- _Extract provided_:

Adjust Cost - What it is and why you need it
Very often on our NAV Support Helpdesk, we receive questions from our user community similar to following:
Why do I see “Original Cost” and “Adjusted Cost” on the Sales Invoice Statistics page? What is the difference between the two?
I received a message when doing [X] that said that my costs needed to be adjusted. What does that mean?
When I run this sales report, the cost amounts and margins don’t look accurate and/or don’t tie-out to my “Cost of Goods Sold” section.
How does NAV apply costs to my sales when I ship Items to my customers?
All of these questions relate back to a standard function within NAV called “Adjust Cost – Item Entries”.
What is “Adjust Cost – Item Entries”?
In a nutshell, this is a process that analyzes the Item Ledger Entries to ensure that all cost layers are accurately applied to sales (and other negative entries), thereby ensuring that the Inventory Valuation and Cost of Goods Sold entries posted within NAV are accurate.
Or stated another way: under most circumstances, if the “Adjust Cost – Item Entries” function has not been run recently in your NAV Company, the Inventory Valuation and Cost of Goods Sold will NOT be accurate.
Is this something I need to run manually? And if so, how often?
Whether or not this is a function that needs to be run manually depends on the setup of NAV. Within the Inventory Setup Page, there are options available that will determine how and when the “Adjust Cost – Item Entries” function is run.
While the “Automatic Cost Posting” field is also related to inventory cost posting, the key field in determining how and when this function is run is the “Automatic Cost Adjustment” value. This value can be changed at any time.
Never: Costs are never adjusted automatically when Item entries are posted. A user must manually run this function, or the function must be set up to run automatically on the NAV Job Queue on a pre-defined frequency (nightly).

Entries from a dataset
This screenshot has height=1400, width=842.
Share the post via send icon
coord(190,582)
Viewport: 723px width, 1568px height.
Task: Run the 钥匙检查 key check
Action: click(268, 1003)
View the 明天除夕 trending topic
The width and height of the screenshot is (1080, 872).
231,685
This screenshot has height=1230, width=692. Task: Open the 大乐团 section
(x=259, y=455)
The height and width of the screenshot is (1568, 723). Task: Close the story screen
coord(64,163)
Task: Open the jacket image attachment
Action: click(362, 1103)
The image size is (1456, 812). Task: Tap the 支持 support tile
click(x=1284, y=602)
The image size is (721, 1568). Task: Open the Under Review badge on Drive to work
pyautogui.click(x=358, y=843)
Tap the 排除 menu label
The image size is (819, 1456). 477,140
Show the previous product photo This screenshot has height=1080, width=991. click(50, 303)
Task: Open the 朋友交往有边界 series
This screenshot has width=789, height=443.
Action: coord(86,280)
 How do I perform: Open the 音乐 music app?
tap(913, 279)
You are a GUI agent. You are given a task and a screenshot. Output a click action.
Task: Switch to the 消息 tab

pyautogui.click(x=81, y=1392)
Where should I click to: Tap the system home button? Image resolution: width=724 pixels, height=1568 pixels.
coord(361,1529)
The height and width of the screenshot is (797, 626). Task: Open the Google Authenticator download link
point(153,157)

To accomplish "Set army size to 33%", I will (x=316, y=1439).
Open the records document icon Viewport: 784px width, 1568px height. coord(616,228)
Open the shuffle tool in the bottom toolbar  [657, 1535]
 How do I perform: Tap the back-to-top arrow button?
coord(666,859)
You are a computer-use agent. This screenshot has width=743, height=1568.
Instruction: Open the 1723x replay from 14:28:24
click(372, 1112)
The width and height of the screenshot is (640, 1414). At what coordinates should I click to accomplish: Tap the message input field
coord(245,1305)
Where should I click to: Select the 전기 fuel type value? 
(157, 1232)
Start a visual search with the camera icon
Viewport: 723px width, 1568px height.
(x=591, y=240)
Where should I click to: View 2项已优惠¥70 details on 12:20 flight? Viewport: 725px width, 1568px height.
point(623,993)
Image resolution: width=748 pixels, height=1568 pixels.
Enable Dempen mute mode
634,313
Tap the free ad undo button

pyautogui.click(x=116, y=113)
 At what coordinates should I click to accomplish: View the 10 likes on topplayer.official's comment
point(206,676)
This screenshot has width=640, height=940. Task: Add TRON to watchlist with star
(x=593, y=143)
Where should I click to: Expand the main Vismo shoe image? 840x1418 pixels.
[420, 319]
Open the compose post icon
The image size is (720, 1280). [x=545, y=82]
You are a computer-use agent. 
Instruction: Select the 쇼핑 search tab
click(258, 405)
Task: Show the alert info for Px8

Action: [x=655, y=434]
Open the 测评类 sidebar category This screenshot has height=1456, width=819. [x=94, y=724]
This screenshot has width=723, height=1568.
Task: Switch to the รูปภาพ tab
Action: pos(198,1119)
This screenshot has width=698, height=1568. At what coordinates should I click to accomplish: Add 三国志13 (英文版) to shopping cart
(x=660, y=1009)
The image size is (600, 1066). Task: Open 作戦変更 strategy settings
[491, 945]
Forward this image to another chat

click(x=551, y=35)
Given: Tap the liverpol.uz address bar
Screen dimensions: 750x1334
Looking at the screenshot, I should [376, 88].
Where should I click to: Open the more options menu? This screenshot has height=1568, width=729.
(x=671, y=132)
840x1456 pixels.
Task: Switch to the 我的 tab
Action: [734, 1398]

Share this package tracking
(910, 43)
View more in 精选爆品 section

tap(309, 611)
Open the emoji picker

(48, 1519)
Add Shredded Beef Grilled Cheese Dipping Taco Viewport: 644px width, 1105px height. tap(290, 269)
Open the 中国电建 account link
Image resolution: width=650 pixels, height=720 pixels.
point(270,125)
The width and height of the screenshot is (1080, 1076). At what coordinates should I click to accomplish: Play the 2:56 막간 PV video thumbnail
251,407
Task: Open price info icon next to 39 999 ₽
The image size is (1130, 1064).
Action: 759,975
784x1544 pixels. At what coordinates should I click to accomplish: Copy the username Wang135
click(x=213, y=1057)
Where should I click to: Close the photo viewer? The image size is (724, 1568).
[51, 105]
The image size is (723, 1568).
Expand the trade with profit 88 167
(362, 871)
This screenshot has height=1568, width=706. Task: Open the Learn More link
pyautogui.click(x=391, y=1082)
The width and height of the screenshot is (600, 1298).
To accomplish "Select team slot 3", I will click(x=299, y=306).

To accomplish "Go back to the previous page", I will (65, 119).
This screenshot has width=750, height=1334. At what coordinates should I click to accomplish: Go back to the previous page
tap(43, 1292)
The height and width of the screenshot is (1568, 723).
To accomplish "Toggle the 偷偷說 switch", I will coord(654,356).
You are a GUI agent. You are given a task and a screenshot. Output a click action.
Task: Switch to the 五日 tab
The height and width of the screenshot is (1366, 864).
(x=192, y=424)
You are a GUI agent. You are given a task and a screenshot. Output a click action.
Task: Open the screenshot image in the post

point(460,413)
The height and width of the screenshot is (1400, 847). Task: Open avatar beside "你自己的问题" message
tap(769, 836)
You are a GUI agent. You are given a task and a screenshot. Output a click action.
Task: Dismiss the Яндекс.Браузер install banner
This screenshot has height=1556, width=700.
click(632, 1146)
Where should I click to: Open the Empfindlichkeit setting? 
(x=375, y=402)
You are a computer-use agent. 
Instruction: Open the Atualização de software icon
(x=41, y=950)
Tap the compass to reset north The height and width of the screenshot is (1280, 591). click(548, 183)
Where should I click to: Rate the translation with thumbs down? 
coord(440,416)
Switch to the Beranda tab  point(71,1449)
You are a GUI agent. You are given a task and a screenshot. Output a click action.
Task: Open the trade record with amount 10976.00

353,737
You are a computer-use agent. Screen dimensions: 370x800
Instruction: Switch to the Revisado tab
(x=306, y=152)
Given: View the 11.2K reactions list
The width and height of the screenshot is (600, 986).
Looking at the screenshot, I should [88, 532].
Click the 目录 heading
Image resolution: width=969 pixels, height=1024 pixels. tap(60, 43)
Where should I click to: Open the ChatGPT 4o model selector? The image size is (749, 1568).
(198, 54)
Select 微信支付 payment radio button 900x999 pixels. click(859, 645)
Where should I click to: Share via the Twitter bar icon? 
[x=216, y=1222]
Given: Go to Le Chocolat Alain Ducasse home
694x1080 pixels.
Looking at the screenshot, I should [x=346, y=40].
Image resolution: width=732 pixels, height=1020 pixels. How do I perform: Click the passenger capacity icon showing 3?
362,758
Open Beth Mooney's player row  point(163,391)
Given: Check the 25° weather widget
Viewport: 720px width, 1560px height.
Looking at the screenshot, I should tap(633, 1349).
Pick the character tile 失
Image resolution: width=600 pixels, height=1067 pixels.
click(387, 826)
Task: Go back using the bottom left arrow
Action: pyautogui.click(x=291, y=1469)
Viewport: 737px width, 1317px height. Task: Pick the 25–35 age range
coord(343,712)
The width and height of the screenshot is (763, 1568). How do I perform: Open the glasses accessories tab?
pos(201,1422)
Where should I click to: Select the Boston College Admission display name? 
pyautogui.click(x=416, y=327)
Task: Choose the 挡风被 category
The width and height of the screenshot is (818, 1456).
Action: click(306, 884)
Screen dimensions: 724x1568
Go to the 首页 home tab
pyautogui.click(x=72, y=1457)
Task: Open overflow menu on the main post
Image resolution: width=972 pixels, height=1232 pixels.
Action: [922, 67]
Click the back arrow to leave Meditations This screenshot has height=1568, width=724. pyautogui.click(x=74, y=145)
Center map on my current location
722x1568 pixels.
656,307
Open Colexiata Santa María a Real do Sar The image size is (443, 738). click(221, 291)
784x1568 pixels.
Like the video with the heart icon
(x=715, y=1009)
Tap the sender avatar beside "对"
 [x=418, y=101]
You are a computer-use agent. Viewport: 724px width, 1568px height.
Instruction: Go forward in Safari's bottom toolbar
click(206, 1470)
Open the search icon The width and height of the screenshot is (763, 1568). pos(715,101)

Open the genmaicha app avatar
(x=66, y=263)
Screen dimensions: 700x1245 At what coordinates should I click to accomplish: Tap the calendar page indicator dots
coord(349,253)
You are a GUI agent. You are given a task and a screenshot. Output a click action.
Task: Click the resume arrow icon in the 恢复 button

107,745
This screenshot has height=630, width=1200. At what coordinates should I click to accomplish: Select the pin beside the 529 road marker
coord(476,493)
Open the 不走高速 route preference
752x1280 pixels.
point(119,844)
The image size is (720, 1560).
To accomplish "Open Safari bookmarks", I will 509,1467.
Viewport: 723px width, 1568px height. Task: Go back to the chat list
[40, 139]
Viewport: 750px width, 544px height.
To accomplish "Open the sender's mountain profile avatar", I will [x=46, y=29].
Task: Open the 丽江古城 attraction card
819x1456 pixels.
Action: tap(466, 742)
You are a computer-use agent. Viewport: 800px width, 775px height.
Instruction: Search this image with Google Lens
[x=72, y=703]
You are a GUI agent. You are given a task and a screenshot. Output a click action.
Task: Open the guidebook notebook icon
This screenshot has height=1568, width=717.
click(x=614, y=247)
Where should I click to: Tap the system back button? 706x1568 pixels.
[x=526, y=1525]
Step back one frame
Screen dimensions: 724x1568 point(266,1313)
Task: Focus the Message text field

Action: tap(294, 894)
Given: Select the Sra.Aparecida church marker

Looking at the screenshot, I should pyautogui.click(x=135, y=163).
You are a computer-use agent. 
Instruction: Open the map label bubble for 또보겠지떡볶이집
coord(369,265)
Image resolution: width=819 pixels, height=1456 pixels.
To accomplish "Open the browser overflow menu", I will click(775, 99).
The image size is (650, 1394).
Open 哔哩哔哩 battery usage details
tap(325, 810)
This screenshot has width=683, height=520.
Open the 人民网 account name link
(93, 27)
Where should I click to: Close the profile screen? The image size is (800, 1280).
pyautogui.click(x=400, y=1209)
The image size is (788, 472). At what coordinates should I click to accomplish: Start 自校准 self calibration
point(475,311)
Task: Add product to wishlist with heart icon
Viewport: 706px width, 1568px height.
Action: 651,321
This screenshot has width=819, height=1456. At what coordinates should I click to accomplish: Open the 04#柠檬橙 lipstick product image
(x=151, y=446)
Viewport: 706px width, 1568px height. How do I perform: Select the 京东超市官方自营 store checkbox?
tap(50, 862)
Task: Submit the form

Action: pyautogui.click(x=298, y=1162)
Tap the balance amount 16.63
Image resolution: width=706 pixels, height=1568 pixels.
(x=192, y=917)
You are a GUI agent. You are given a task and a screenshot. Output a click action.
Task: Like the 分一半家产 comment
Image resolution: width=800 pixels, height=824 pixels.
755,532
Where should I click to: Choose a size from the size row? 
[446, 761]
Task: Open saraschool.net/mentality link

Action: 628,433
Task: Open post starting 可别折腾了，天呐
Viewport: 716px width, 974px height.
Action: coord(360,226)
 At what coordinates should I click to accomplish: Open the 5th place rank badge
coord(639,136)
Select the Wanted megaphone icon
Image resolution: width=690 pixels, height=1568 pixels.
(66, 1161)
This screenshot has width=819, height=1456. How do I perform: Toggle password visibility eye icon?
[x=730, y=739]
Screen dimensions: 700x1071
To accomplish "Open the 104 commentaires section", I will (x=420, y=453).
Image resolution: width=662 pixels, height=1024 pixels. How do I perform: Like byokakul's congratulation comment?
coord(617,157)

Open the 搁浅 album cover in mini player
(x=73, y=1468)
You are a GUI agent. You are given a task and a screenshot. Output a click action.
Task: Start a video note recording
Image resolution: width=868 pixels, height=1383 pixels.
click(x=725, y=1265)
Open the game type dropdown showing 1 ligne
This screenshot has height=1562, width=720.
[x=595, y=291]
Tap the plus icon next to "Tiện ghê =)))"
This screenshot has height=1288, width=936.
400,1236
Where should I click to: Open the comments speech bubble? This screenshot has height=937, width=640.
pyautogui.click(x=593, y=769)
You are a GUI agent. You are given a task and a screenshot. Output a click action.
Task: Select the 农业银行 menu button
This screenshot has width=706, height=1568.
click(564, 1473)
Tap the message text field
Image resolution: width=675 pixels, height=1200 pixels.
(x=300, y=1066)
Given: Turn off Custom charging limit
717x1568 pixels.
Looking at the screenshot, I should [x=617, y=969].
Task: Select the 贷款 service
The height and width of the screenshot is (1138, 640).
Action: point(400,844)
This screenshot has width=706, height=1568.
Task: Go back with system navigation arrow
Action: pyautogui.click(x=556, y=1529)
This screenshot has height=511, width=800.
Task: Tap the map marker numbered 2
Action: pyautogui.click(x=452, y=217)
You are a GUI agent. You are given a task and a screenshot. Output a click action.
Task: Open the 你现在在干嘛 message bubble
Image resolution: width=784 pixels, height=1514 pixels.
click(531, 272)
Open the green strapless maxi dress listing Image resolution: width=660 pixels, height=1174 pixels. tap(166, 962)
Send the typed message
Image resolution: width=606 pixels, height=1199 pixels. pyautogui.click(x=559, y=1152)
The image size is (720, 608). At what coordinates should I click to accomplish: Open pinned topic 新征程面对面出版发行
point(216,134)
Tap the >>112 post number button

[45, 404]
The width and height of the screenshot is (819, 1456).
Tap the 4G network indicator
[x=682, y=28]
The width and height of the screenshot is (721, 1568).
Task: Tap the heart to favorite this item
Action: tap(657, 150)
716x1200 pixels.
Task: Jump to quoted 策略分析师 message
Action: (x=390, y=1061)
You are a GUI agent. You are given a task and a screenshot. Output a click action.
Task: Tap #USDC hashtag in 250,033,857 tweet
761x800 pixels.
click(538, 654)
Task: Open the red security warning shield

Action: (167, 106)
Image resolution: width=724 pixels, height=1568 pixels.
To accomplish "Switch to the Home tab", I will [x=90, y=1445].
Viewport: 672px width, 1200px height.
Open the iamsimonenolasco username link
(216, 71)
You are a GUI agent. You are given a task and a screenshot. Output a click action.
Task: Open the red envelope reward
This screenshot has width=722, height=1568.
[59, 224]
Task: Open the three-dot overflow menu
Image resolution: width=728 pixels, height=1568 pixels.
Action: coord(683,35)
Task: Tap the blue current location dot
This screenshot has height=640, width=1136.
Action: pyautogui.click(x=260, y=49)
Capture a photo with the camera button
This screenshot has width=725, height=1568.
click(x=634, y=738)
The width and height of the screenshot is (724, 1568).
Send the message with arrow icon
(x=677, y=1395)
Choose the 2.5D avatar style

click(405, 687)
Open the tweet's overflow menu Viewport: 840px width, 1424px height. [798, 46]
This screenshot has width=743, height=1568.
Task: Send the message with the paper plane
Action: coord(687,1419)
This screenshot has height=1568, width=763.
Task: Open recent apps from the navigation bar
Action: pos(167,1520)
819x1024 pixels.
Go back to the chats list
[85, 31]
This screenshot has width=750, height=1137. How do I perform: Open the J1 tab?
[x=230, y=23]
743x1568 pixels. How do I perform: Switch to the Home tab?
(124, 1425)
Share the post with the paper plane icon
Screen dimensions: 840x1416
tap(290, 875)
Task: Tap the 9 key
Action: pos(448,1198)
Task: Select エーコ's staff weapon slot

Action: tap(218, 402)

- _Brief_:
Answer these questions from the Adjust Cost text above:
1. What is the name of the standard NAV function that the helpdesk questions relate back to?
2. In the Inventory Setup Page, which field is key to determining how and when this function is run?
3. Under the "Never" setting, what are the two ways the function can be run?

- _Written reply_:
1. "Adjust Cost – Item Entries"
2. The "Automatic Cost Adjustment" field
3. A user must run it manually, or it must be set up to run automatically on the NAV Job Queue on a pre-defined frequency (nightly).